Is it worth her while to buy some bonds, or is it pretty much not going to do any good this late in the game? Please note that we're not exactly talking about thousands of dollars here.
Thanks!
Ash
August 15th, 2006
Bonds usually have 5-7% return, more return the riskier the bond is. I'd suggest you get a CD or the best is to put the money in the online savings account. HSBC gives 5.05% on savings and your mom can use any HSBC ATM to withdraw money anytime.
Robby
September 20th, 2006
You didn't mention that the rich invest in government bonds because the returns are tax free. That is a significant advantage when you are in the highest tax bracket.
Vince
September 20th, 2006
Another great on-line savings account is emigrantdirect.com. It's paying 5.15%.
Harm
September 20th, 2006
Government bonds are NOT for the most part tax free, not from the Feds they're not (from state tax they are, mostly)....Municipal bonds are free from federal income tax....

- **SUPPLIED DATA**:
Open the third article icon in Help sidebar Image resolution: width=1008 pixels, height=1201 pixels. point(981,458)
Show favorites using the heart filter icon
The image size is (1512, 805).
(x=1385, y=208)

- **STATED EXERCISE**:
Summarize the bond discussion above in three sentences.

- **SOLUTION FOR THIS EXERCISE**:
Ash asks whether buying bonds is still worthwhile this late in the game, noting that the amount involved is not thousands of dollars. Robby says bonds usually return 5-7%, with riskier bonds returning more, and recommends a CD or an online savings account such as HSBC's at 5.05%, while Harm points to emigrantdirect.com at 5.15%. Vince says the rich buy government bonds because their returns are tax free, but a later reply counters that government bonds are mostly not free of federal tax and that municipal bonds are the ones exempt from federal income tax.